No. 24 – Avtodor Saratov
- Position: Point guard / shooting guard
- League: VTB United League

Personal information
- Born: December 26, 1985 (age 39) Dzhambul, Soviet Union
- Nationality: Russian
- Listed height: 6 ft 5 in (1.96 m)
- Listed weight: 210 lb (95 kg)

Career information
- NBA draft: 2007: undrafted
- Playing career: 2002–present

Career history
- 2002–2004: CSKA Moscow
- 2004–2005: CSK VVS Samara
- 2005–2006: Ural Great Perm
- 2006–2007: Spartak Primorje
- 2007–2009: VEF Rīga
- 2009–2011: Spartak St. Petersburg
- 2011–2013: Krasnye Krylya Samara
- 2013–2014: UNICS
- 2014–2015: Enisey
- 2015–2016: Avtodor Saratov
- 2016: Obradoiro CAB
- 2016–2017: Avtodor Saratov
- 2017–2021: UNICS
- 2021–2022: Avtodor Saratov
- 2022: CSKA Moscow
- 2022–present: Avtodor Saratov

Career highlights and awards
- EuroChallenge champion (2013);

= Evgeny Kolesnikov =

Russian basketball player

Evgeny Sergeyevich Kolesnikov (Евгений Сергеевич Колесников; born December 26, 1985) is a Russian professional basketball player for Avtodor Saratov of the VTB United League. He is 1.94 m (6 ft 4 ¾ in) in height and he plays as a combo guard. He is also a member of the Russian national basketball team.

==Professional career==
Kolesnikov played with the PBC CSKA Moscow junior team in Russia between 2002 and 2004. In 2004, he moved to fellow Russian side CSK VVS Samara, where he competed with the club's second team. In 2005, he moved, this time to PBC Ural Great, where he saw action in the 2005-06 ULEB Eurocup.

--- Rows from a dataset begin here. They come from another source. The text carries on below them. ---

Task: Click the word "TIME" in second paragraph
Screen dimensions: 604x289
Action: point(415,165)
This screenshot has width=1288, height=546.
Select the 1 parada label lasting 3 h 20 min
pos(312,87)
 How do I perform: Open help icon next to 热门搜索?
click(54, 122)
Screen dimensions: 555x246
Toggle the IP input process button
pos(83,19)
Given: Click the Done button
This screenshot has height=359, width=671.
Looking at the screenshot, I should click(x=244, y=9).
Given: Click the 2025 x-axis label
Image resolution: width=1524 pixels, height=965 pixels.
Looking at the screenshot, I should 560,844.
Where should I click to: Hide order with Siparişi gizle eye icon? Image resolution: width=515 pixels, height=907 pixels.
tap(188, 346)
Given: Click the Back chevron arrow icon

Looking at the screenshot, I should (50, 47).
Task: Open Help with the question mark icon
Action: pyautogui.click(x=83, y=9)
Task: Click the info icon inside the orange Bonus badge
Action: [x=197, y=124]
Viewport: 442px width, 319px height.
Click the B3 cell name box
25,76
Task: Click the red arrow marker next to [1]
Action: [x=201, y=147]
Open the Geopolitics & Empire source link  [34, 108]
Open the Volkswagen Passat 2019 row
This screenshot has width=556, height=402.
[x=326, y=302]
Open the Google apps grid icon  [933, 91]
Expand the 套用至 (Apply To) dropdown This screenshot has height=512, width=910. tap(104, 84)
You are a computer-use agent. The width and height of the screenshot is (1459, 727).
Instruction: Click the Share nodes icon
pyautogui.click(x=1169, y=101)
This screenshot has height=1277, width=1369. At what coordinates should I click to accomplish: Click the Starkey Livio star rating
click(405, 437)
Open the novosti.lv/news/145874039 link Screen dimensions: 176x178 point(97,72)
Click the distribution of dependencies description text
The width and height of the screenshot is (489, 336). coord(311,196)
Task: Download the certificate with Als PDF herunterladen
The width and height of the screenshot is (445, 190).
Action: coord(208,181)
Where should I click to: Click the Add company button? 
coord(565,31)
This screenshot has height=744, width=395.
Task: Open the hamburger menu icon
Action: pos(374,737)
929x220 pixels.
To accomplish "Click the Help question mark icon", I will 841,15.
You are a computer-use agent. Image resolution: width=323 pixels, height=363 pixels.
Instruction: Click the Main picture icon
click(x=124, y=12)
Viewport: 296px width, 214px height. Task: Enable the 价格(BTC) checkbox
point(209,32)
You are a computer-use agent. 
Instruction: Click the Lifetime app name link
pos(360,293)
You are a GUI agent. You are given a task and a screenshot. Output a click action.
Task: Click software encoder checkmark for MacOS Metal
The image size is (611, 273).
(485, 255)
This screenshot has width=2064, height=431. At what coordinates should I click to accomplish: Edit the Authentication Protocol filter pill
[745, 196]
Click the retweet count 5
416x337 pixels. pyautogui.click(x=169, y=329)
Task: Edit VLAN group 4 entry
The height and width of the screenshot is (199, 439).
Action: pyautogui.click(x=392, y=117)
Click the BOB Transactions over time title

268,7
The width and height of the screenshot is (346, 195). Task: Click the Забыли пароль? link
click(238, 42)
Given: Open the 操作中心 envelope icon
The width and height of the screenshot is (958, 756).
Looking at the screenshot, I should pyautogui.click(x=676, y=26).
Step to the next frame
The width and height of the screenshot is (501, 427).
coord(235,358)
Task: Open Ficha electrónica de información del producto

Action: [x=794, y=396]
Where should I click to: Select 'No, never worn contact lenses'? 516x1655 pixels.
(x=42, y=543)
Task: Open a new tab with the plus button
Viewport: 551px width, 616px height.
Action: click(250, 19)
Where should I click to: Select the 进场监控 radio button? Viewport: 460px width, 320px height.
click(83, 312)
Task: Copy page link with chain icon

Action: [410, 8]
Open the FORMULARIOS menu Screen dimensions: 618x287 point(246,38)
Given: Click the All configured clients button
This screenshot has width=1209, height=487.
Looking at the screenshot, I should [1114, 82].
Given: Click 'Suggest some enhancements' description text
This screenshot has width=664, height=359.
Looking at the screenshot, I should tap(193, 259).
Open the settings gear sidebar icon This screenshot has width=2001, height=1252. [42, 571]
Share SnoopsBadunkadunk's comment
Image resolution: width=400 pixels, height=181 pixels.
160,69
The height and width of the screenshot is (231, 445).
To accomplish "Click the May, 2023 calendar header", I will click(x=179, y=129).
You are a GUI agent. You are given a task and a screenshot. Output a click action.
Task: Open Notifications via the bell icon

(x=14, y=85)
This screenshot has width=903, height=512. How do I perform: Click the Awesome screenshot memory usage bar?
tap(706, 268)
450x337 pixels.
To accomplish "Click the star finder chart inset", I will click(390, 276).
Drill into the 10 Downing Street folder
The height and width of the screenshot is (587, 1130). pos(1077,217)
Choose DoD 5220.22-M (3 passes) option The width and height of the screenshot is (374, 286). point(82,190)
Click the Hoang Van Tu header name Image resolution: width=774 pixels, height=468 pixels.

After one more season in Russia, where he saw little playing time, he moved to Latvian side BK VEF Rīga. Kolesnikov had two highly successful seasons with the squad, leading the team to the 2009 Latvian league title and winning the 2009 Baltic Basketball League Challenge Cup MVP. On the heels of his success in Latvia, Russian side Spartak Saint Petersburg signed Kolesnikov to a two-year deal in 2009. He averaged 7.5 points per league game in his first season with the team and also competed in the ULEB Eurocup 2009–10. He will again compete with the team at the ULEB Eurocup 2010–11.

In July 2014, he signed a one-year deal with Enisey Krasnoyarsk.

Kolesnikov joined UNICS in 2017. He averaged 6 points and 2.7 rebounds per game during the 2019-20 season. On August 18, 2020, he re-signed with the team.

On April 14, 2022, he has signed with CSKA Moscow of the VTB United League.

==Russian national team==
Kolesnikov is also a member of the senior Russian national basketball team. He competed with the team for the first time at the 2010 FIBA World Championship after previously making appearances with the junior national team.